[Start Input for this task]

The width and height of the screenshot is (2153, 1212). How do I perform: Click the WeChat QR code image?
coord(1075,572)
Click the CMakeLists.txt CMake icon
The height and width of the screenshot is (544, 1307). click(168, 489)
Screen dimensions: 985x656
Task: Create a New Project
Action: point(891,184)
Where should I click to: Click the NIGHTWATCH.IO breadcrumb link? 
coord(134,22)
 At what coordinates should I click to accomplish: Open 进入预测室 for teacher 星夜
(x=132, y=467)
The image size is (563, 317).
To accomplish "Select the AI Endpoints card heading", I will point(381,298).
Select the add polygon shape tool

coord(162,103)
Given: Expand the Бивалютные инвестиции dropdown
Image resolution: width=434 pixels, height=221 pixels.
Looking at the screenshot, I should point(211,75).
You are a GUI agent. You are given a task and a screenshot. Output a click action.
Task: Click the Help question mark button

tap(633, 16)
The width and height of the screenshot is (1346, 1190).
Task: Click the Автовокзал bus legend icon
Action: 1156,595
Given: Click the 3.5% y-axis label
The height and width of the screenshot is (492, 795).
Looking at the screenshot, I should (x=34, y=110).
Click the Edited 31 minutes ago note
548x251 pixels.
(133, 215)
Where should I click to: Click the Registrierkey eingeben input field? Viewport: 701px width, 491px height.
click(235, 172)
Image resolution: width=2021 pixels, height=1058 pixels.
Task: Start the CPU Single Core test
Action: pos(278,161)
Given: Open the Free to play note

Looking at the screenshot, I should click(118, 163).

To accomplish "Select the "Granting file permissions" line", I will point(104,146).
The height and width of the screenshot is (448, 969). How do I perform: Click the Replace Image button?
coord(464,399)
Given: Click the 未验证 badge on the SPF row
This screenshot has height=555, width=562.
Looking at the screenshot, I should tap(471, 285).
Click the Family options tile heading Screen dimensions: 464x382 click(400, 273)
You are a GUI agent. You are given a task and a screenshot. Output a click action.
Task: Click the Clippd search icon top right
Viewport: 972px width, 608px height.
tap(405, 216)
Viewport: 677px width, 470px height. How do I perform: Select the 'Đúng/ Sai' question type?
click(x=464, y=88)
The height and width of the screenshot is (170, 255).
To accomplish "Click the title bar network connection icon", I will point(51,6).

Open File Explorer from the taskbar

[End Input for this task]

- _Task description_: Convert the rows above into a Markdown table with two columns, No. and Line, placing each nonblank line in its own numbered table row and omitting blank lines.

- _Written answer_:
| No. | Line |
|---|---|
| 1 | The width and height of the screenshot is (2153, 1212). How do I perform: Click the WeChat QR code image? |
| 2 | coord(1075,572) |
| 3 | Click the CMakeLists.txt CMake icon |
| 4 | The height and width of the screenshot is (544, 1307). click(168, 489) |
| 5 | Screen dimensions: 985x656 |
| 6 | Task: Create a New Project |
| 7 | Action: point(891,184) |
| 8 | Where should I click to: Click the NIGHTWATCH.IO breadcrumb link?  |
| 9 | coord(134,22) |
| 10 |  At what coordinates should I click to accomplish: Open 进入预测室 for teacher 星夜 |
| 11 | (x=132, y=467) |
| 12 | The image size is (563, 317). |
| 13 | To accomplish "Select the AI Endpoints card heading", I will point(381,298). |
| 14 | Select the add polygon shape tool |
| 15 | coord(162,103) |
| 16 | Given: Expand the Бивалютные инвестиции dropdown |
| 17 | Image resolution: width=434 pixels, height=221 pixels. |
| 18 | Looking at the screenshot, I should point(211,75). |
| 19 | You are a GUI agent. You are given a task and a screenshot. Output a click action. |
| 20 | Task: Click the Help question mark button |
| 21 | tap(633, 16) |
| 22 | The width and height of the screenshot is (1346, 1190). |
| 23 | Task: Click the Автовокзал bus legend icon |
| 24 | Action: 1156,595 |
| 25 | Given: Click the 3.5% y-axis label |
| 26 | The height and width of the screenshot is (492, 795). |
| 27 | Looking at the screenshot, I should (x=34, y=110). |
| 28 | Click the Edited 31 minutes ago note |
| 29 | 548x251 pixels. |
| 30 | (133, 215) |
| 31 | Where should I click to: Click the Registrierkey eingeben input field? Viewport: 701px width, 491px height. |
| 32 | click(235, 172) |
| 33 | Image resolution: width=2021 pixels, height=1058 pixels. |
| 34 | Task: Start the CPU Single Core test |
| 35 | Action: pos(278,161) |
| 36 | Given: Open the Free to play note |
| 37 | Looking at the screenshot, I should click(118, 163). |
| 38 | To accomplish "Select the "Granting file permissions" line", I will point(104,146). |
| 39 | The height and width of the screenshot is (448, 969). How do I perform: Click the Replace Image button? |
| 40 | coord(464,399) |
| 41 | Given: Click the 未验证 badge on the SPF row |
| 42 | This screenshot has height=555, width=562. |
| 43 | Looking at the screenshot, I should tap(471, 285). |
| 44 | Click the Family options tile heading Screen dimensions: 464x382 click(400, 273) |
| 45 | You are a GUI agent. You are given a task and a screenshot. Output a click action. |
| 46 | Task: Click the Clippd search icon top right |
| 47 | Viewport: 972px width, 608px height. |
| 48 | tap(405, 216) |
| 49 | Viewport: 677px width, 470px height. How do I perform: Select the 'Đúng/ Sai' question type? |
| 50 | click(x=464, y=88) |
| 51 | The height and width of the screenshot is (170, 255). |
| 52 | To accomplish "Click the title bar network connection icon", I will point(51,6). |
| 53 | Open File Explorer from the taskbar |